Posted By: Wren Re: Acceleration and sibling question - 05/07/15 01:08 AM
It is a tough question, especially when I did another skip. I am glad that I do not have to deal with that as a parent, having one kid.

And sometimes kids don't get any identity. I was the smart one and the athletic one. But he does have a nice life. Though it still haunts me the comments he made about this stuff when we got older. I am sure he never thinks about it.
Posted By: Platypus101 Re: Acceleration and sibling question - 05/08/15 08:50 PM
I too would vote that avoiding the skip doesn't necessarily avoid the problem. My older brother was never academically strong (I now wonder - a lot - about what he could teach us about our 2E children if anyone in my family could admit there was anything to talk about). I was never skipped - but I was doing my brother's homework before I even started school, my friends were always of his grade not mine, my marks were better even though I did no work, and I compressed high school to graduate at the same time he did.... children are incredibly aware of the differences among classmates, never mind among siblings. To this day, to my great sadness, this incredibly creative and intelligent man considers himself the uniquely not-smart member of a smart family. Accelerating me wouldn't have made this dynamic any worse (but would have improved my lot considerably).

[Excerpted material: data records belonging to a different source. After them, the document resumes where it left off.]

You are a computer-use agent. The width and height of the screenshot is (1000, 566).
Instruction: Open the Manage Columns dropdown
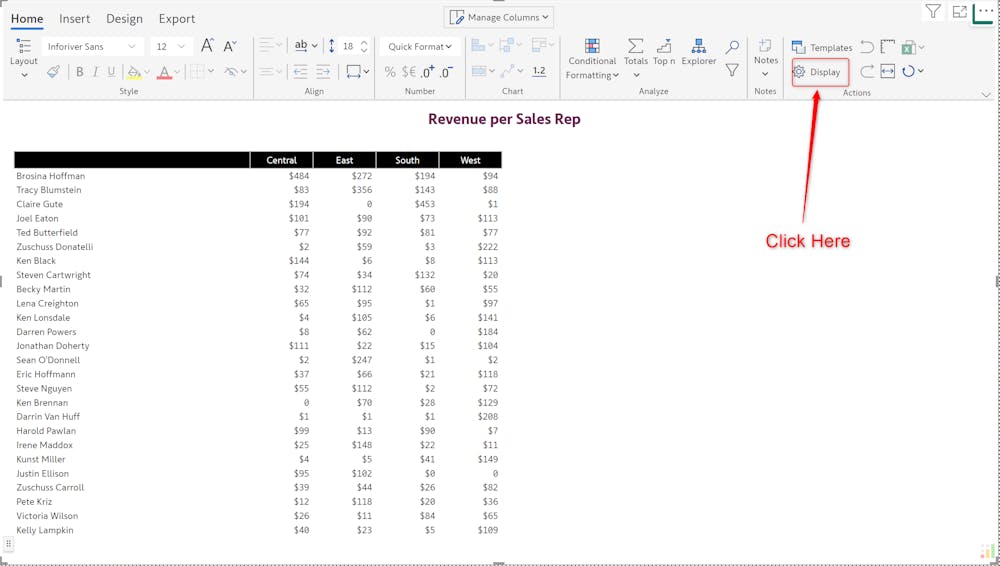click(499, 17)
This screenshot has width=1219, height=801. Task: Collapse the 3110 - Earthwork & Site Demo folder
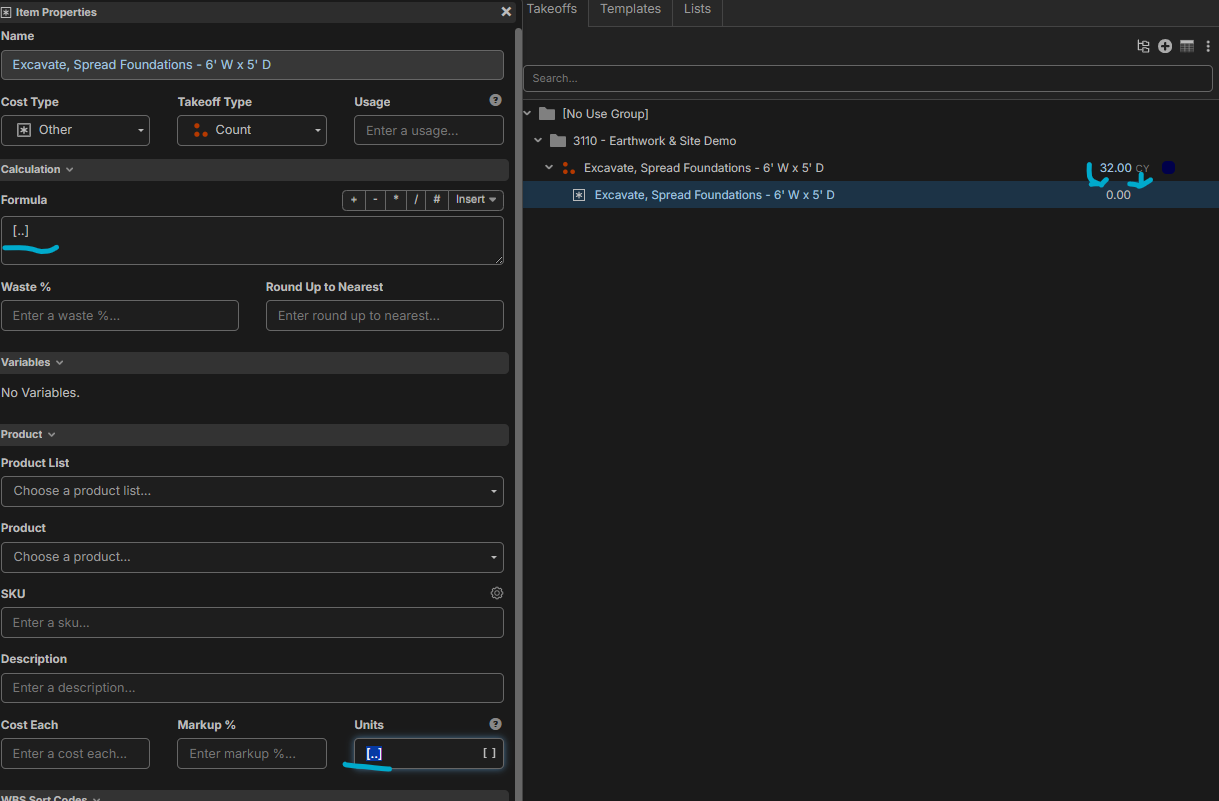[x=538, y=141]
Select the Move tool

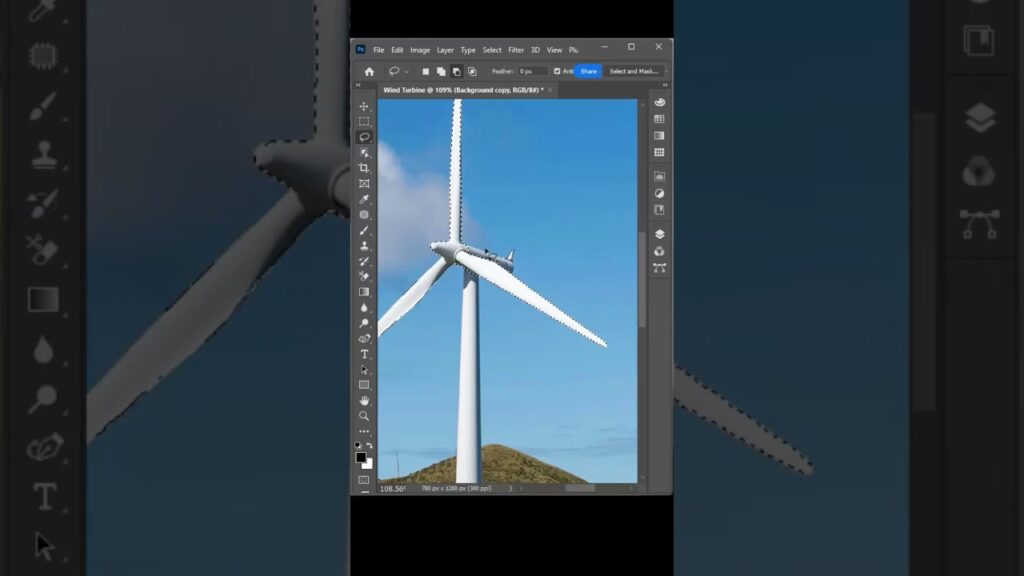tap(364, 106)
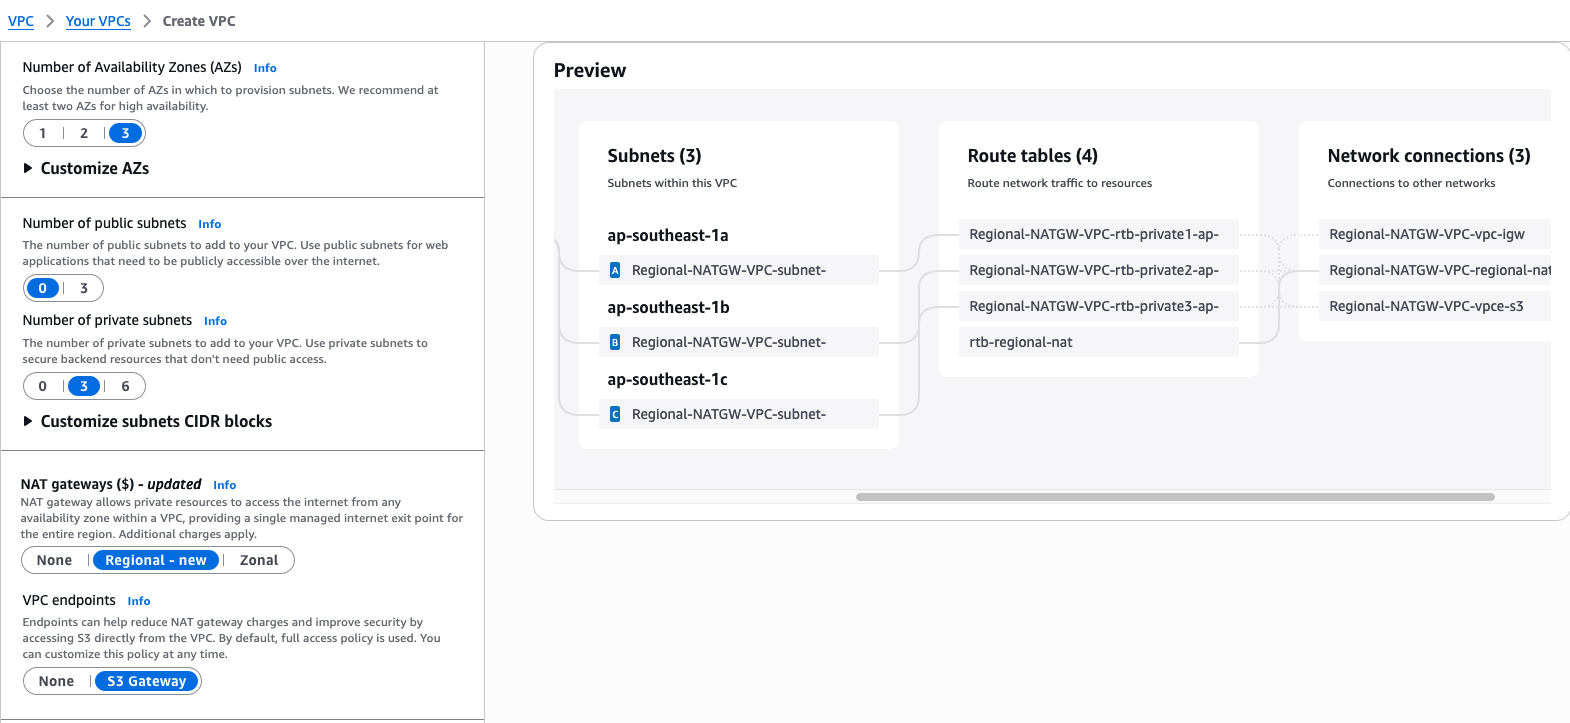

Instead, give each kid what they really need. And pay a lot of attention to their unique strengths and weaknesses, so each gets the support they specifically need, AND the room to fly where they were made to. Celebrate the differences, let them each be proud of themselves and of each other's unique accomplishments, rather than make both kids feel like they are wrong to be who they are.

Oops, sorry about the soapbox. I just don't think this kind of sibling problem is solved by pretending it isn't there - which is really all avoiding acceleration does.
Posted By: SGD mom Re: Acceleration and sibling question - 05/22/15 01:17 AM
Update: met with our district gifted coordinator and DDs current principal to discuss options. Based on her Cogat and MAP scores the coordinator felt DD would do well with any type acceleration - subject or whole grade. They left the decision up to us as a family. I was really surprised. So now we have some decisions to make and lots to think about. Thank you all for your thoughts and sharing your experiences.